Find the words that don’t make you feel small. You don’t have to say “I’m falling apart.” Try: “I’m in a really full season, could you help me out with…” or “I’d love to take you up on that offer if it still stands.” Use whatever language lets you actually hit send on the message.

Know that people feel good helping you. Like, genuinely good. It makes them feel connected, useful, needed. You’re not a burden, you’re giving them a chance to be the friend or neighbor or human they want to be. Reframe it: you’re offering them an opportunity, not asking for charity.

Build reciprocal arrangements that take the awkwardness out. Trade off: “I’ll take your kids Friday afternoon if you take mine Saturday morning?” or “Want to meal-swap? You make a double batch one week, I’ll do it the next?” or “Can we rotate who does school pickup?” When it’s built-in exchange, there’s no mental tally, no guilt, no wondering if you’re taking too much.

Practice saying yes. When someone offers help, your instinct might be to minimize, deflect, say you’re fine. Stop doing that. Say “Actually, yes, that would be amazing, thank you.” Even if it feels strange. Even if you think you should be able to handle it yourself. Accepting help isn’t weakness, it’s wisdom.

Watch out for takers (but don’t let them make you cynical)

Not everyone who shows up is actually a villager. Some people are just passing through, collecting what they can without contributing back. You might’ve already met them: the parent who’s always got an emergency but never available when you need them. The one who takes your offers but goes silent when you ask for anything. The person who treats your generosity like a service they’re entitled to.

You’ll notice the pattern pretty quickly. They cancel last minute (repeatedly). They don’t say thank you or check in on you. They take the lasagna but never bring a plate back.

Don’t keep a running tally in your head, that’s not the point. But if something starts feeling consistently unfair, address it directly and quickly. “Hey, I’ve noticed I’m usually the one doing pickups. Can we switch it up?” or “I’m feeling a bit tapped out, could you grab my kids next week?” Watch how they respond. Real villagers will course-correct, apologise if needed, and step up. Takers will get defensive, make excuses, or ghost.

If they don’t respond well, you have your answer. They’re not your village. Pull back without drama and redirect your energy toward people who actually show up.

But don’t let those experiences harden you. Most people want to be generous, they’re just scared, stretched thin, or out of practice. Give new people a chance. Lead with trust, not suspicion. The risk of occasionally helping the wrong person is still better than living in a world where nobody helps at all.

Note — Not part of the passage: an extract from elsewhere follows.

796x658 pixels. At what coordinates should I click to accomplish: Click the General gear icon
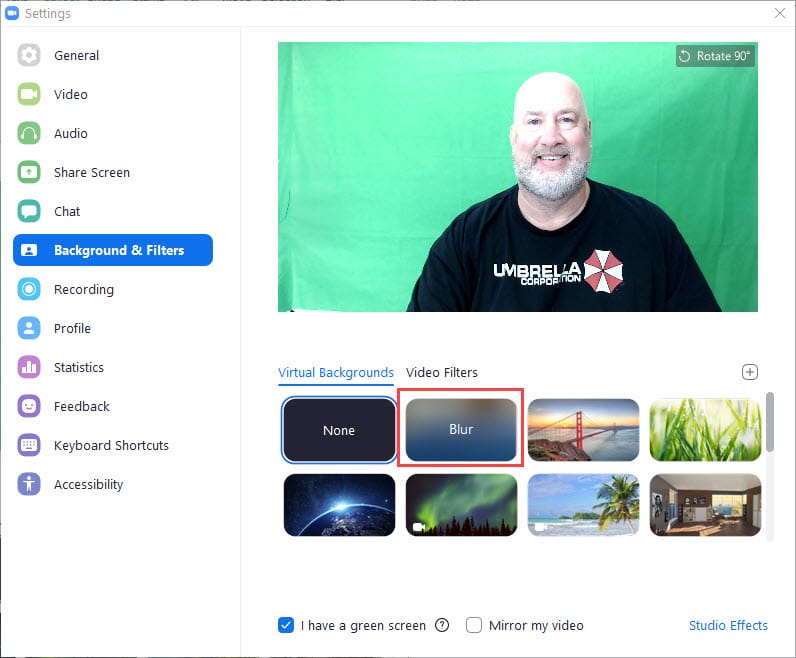[x=29, y=56]
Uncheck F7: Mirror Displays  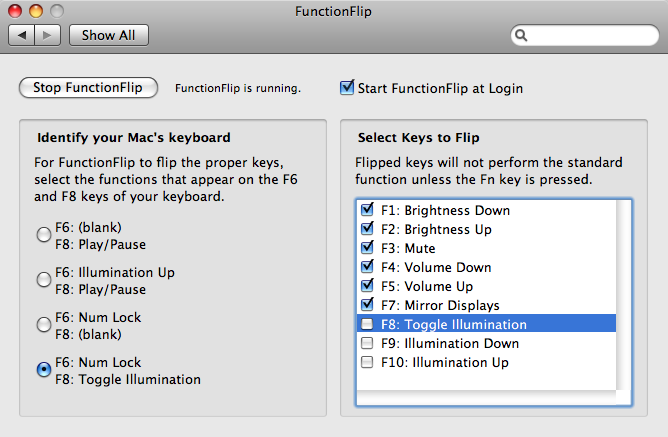(367, 306)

It won’t always feel natural, but it gets easier

Building your village won’t look like some beautiful communal fantasy. It’ll be messy and imperfect and sometimes awkward. Someone will forget. Plans will fall through. You’ll feel like you’re asking too much or giving too little.

Do it anyway.

Because those small exchanges (the emergency pickup, the borrowed eggs, the “just checking in” text, the extra kid at the park) are what stitch people’s lives together. That’s what makes hard days survivable. That’s what reminds us we’re not supposed to do this alone.